* _DATA SHOWN_:
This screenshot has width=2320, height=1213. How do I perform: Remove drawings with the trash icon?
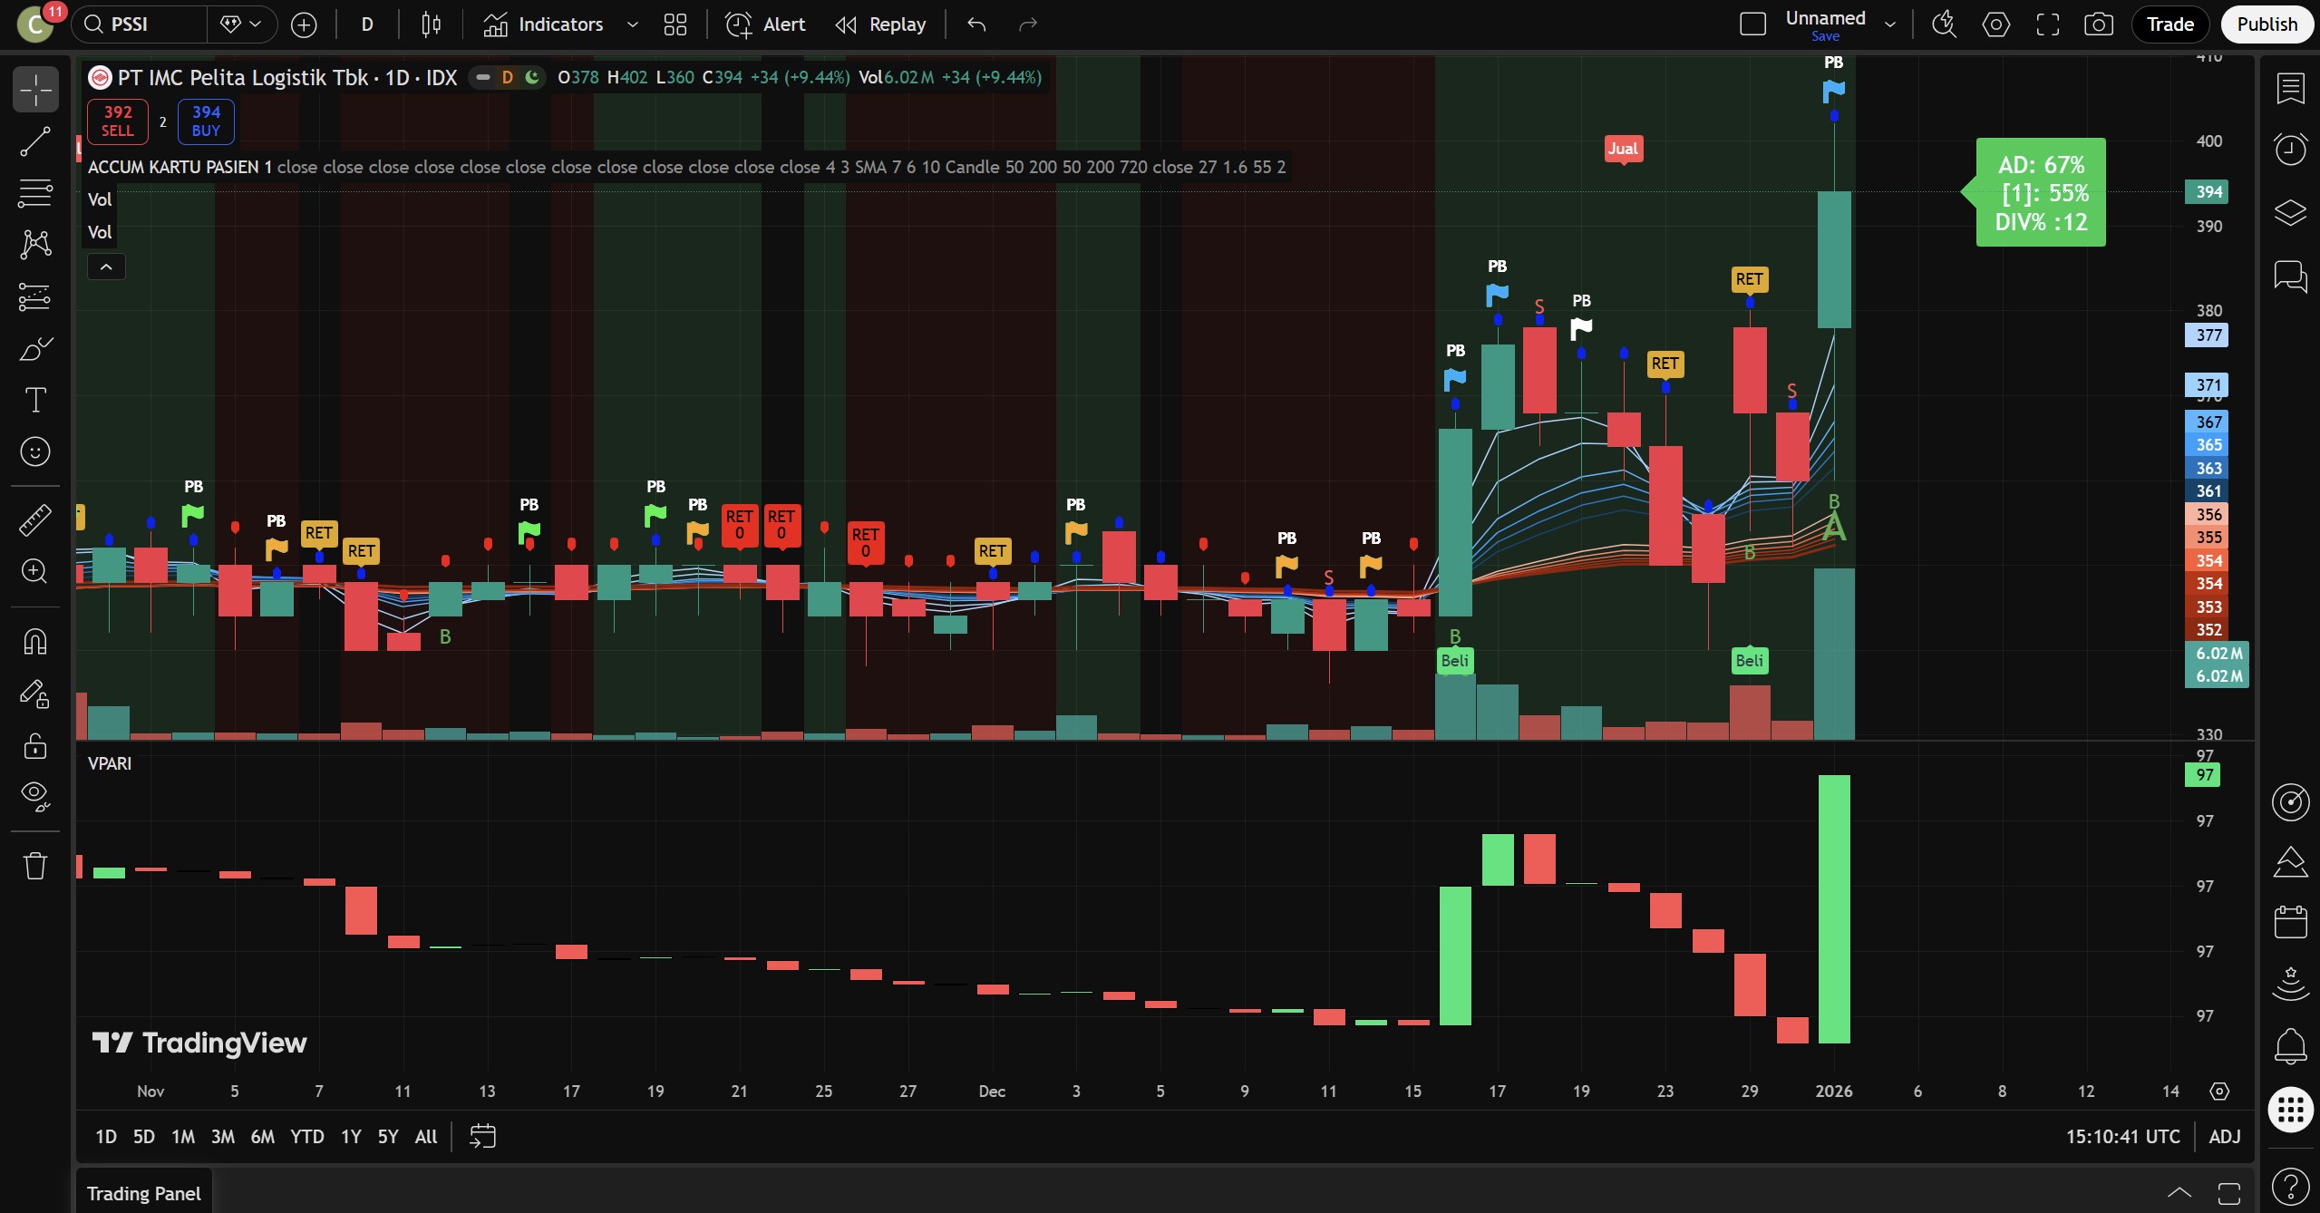[x=35, y=866]
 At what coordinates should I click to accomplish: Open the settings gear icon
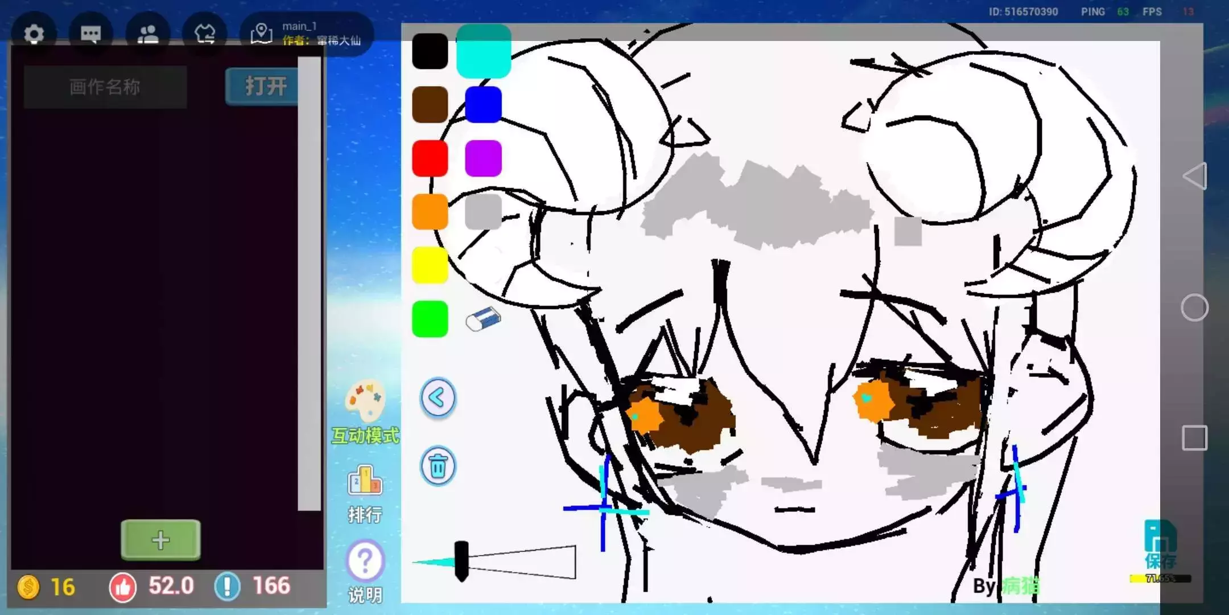point(34,34)
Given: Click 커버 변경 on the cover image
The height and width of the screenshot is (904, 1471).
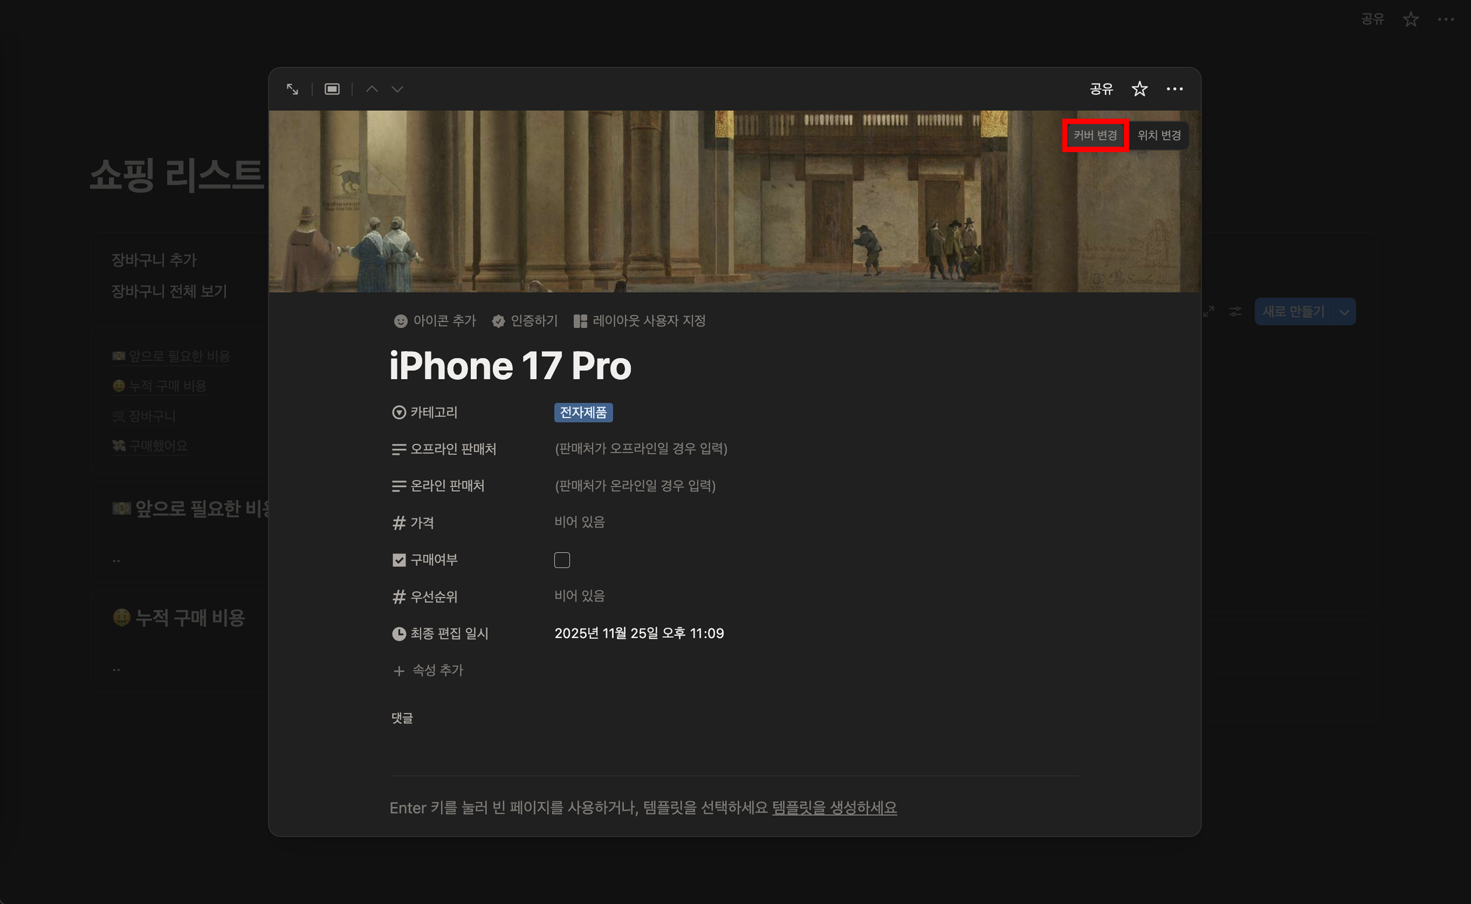Looking at the screenshot, I should pyautogui.click(x=1095, y=136).
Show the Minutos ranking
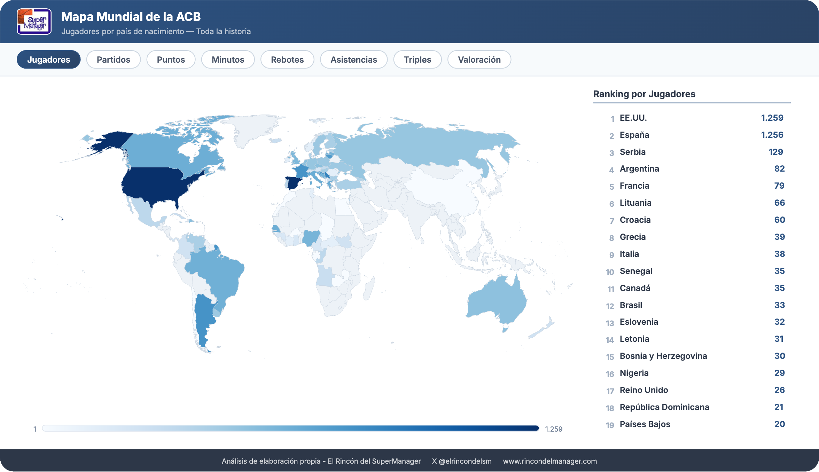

* _EXERCISE BRIEF_: An exact copy is needed of the lines running from the one with "The height and" through the end of the data above, and of those lines only, without pictures.

* _FINISHED TASK_:
The height and width of the screenshot is (904, 1471).
Looking at the screenshot, I should pyautogui.click(x=1095, y=136).
Show the Minutos ranking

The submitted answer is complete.